MCP Code Mode swaps N atomic tool calls for one execute() over a typed API. Cut tokens and round-trips, but a sandbox is now required.

Written by

Mack Chi

MCP Code Mode: collapsing tool round-trips

MCP Code Mode is a pattern that replaces N atomic MCP tools with a single execute() tool that runs a TypeScript snippet against a typed API. It collapses multi-turn tool-calling loops into one turn, cutting both token cost and call count. The trade-off is concrete: execute() runs arbitrary code, so a sandbox becomes mandatory.

Agents using classical tool-calling loops routinely burn dozens of turns on tasks a few lines of code could express directly. A task like "find customers who paid last month but did not log in this month, then draft a check-in email" can balloon into forty-plus tool calls — list, filter, list, filter, cross-reference, draft, draft, draft — each one a full model round-trip. The decisions were resolved after the first few calls; the rest is spelling out one verb at a time because that is what a tool-calling loop looks like.

What MCP Code Mode changes

MCP Code Mode flips the surface. Instead of exposing N atomic MCP tools, one tool is exposed: execute(snippet: string). The snippet is TypeScript and talks to a typed object — invoices.list(), users.get(id), email.draft({ to, body }) — generated from the same definitions that used to be individual MCP tools. The agent writes the loop. The runtime runs the loop. One turn, one tool call, one result back to the model.

For a deeper look at why an isolated runtime is non-negotiable here, see Three reasons to sandbox every MCP server. The two posts are halves of the same argument.

The round-trip tax

Every tool call is a full turn. The model writes a JSON blob, the runtime parses it, the server runs the thing, the result comes back, the model re-reads everything it has seen so far, then writes the next blob. Forty-one calls is forty-one of those turns. The tax is not just latency — it is the schema for every tool, re-presented to the model on every turn, plus the result of every prior call, plus the conversation. By call thirty the model is paying to re-read calls one through twenty-nine.

Flattening the loop with MCP Code Mode

Under MCP Code Mode, the forty-one-call trace becomes one snippet that lists invoices, joins against users, and drafts three emails in a for loop. The same decisions get made — once, as code, instead of as forty-one sequential JSON blobs.

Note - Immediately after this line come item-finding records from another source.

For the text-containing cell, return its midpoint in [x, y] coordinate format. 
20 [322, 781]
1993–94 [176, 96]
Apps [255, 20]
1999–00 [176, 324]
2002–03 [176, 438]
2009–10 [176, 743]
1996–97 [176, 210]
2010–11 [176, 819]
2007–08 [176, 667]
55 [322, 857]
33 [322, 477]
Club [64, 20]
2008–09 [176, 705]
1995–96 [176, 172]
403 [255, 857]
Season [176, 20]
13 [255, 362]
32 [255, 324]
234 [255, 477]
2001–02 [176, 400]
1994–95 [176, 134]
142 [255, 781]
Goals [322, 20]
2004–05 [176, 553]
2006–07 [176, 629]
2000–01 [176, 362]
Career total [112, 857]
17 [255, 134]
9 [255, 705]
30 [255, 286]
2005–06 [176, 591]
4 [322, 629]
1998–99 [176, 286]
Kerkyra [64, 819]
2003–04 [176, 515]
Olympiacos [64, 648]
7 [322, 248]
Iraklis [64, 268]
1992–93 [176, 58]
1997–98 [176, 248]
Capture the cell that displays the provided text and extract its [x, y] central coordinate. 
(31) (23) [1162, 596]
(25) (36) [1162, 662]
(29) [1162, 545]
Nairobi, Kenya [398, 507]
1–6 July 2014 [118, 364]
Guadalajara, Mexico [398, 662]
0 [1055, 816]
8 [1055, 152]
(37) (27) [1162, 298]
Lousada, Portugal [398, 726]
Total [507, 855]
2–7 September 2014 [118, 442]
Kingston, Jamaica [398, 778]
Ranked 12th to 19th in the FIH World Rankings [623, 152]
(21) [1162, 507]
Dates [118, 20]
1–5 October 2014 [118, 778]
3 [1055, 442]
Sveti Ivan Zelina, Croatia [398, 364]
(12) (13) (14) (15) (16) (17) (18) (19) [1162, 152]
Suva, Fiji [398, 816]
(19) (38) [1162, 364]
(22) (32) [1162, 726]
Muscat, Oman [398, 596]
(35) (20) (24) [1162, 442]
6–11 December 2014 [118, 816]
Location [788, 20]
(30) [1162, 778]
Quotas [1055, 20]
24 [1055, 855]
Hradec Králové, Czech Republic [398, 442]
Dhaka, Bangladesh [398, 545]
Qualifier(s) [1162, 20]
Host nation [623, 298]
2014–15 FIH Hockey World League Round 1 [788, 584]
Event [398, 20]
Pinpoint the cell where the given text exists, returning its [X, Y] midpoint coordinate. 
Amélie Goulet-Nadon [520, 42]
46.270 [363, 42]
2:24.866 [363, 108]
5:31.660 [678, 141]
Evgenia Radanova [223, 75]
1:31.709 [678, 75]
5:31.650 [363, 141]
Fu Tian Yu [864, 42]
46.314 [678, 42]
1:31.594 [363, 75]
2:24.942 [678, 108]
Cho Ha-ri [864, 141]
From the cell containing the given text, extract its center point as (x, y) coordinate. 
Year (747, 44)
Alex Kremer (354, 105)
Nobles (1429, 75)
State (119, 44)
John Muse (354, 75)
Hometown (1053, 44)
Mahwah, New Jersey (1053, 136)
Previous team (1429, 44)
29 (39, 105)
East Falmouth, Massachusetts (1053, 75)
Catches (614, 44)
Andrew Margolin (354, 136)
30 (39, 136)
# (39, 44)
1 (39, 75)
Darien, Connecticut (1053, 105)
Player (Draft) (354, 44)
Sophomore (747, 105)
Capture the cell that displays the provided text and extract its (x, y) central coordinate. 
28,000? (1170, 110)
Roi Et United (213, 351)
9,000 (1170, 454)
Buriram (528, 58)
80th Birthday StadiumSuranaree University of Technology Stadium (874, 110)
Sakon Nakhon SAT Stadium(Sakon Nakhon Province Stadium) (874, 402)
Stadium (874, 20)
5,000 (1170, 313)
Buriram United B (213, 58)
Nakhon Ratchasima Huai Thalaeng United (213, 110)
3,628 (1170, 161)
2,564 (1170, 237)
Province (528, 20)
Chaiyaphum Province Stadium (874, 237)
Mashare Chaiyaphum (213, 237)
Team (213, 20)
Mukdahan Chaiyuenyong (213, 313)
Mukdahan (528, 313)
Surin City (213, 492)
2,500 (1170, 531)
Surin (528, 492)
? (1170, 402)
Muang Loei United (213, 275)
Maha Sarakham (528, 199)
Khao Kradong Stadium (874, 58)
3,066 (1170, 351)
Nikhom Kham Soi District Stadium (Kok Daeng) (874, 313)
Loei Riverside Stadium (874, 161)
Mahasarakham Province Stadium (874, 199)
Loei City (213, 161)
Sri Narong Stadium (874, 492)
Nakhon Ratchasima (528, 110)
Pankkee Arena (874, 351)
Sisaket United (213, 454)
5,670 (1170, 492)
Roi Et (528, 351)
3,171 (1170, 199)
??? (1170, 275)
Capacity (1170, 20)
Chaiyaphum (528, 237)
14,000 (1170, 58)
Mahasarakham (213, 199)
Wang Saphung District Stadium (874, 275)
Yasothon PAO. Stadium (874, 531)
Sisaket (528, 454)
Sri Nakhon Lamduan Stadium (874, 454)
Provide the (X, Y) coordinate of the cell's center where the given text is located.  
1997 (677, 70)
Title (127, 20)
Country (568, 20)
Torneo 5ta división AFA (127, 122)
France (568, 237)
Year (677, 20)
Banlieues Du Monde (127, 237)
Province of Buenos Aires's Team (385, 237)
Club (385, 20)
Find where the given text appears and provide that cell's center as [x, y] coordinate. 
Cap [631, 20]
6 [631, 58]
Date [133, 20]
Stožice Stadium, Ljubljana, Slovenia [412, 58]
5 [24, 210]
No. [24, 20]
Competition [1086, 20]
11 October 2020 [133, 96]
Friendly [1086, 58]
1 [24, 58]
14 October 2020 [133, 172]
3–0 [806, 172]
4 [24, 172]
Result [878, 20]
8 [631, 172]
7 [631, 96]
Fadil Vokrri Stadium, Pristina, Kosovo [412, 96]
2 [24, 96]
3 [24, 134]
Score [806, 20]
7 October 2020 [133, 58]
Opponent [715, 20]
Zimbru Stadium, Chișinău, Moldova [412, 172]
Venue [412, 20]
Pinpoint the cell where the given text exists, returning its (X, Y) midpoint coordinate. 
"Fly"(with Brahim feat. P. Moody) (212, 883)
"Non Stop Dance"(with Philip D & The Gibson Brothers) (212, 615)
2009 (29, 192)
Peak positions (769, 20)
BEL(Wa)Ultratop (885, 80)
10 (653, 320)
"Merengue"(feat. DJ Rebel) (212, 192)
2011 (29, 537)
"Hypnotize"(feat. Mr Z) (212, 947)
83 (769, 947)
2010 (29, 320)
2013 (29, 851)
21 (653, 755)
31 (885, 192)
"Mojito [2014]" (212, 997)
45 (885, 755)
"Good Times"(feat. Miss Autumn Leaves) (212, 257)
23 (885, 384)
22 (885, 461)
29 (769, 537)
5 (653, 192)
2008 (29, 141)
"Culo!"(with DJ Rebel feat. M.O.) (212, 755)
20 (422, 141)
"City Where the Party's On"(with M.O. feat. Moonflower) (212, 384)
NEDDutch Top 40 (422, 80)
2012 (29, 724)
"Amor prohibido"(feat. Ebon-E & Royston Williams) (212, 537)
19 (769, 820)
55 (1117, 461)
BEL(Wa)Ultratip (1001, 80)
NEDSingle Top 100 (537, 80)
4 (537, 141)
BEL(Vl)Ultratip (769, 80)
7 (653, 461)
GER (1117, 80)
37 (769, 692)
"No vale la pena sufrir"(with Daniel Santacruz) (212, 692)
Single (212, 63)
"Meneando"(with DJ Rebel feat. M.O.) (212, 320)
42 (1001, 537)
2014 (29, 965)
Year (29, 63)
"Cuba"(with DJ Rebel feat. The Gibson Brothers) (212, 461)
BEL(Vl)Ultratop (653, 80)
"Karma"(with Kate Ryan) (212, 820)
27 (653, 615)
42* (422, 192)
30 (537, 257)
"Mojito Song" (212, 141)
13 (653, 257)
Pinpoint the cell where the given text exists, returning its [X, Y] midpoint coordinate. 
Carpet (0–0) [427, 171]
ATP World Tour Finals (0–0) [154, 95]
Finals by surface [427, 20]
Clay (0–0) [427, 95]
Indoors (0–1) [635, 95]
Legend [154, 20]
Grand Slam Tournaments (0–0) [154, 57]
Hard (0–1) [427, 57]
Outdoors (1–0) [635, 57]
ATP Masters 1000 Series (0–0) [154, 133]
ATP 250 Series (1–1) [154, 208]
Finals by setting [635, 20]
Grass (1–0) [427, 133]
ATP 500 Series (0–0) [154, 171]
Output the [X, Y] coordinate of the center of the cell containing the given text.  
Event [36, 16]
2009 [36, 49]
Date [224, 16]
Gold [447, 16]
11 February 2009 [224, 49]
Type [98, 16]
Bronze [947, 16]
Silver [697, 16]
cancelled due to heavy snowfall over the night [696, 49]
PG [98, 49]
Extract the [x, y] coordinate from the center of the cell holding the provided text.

Collapse N atomic tools into one workflow tool, and both token cost and call count drop. The price is that a sandbox is now required.

The sandbox requirement

execute() is an arbitrary-code-execution tool. The model is the input. A prompt injection in any document the agent reads can now write a for loop that reads ~/.ssh/id_rsa and posts it to a webhook. This is not a new threat — it is a change in geometry. The threat is concentrated in one tool, which is good for review, and trivially powerful, which is bad for defaults. Run the snippet in a container with no host filesystem, no host network, and an egress allowlist. Pass it only the typed API and the credentials it actually needs. The sandbox post covers the three reasons in detail; MCP Code Mode is the use case that makes the third reason — egress — non-negotiable.

Shipping MCP Code Mode without a sandbox builds a remote code execution endpoint with a friendly name. Shipping MCP Code Mode with one builds a faster, cheaper agent and an audit surface small enough to actually read.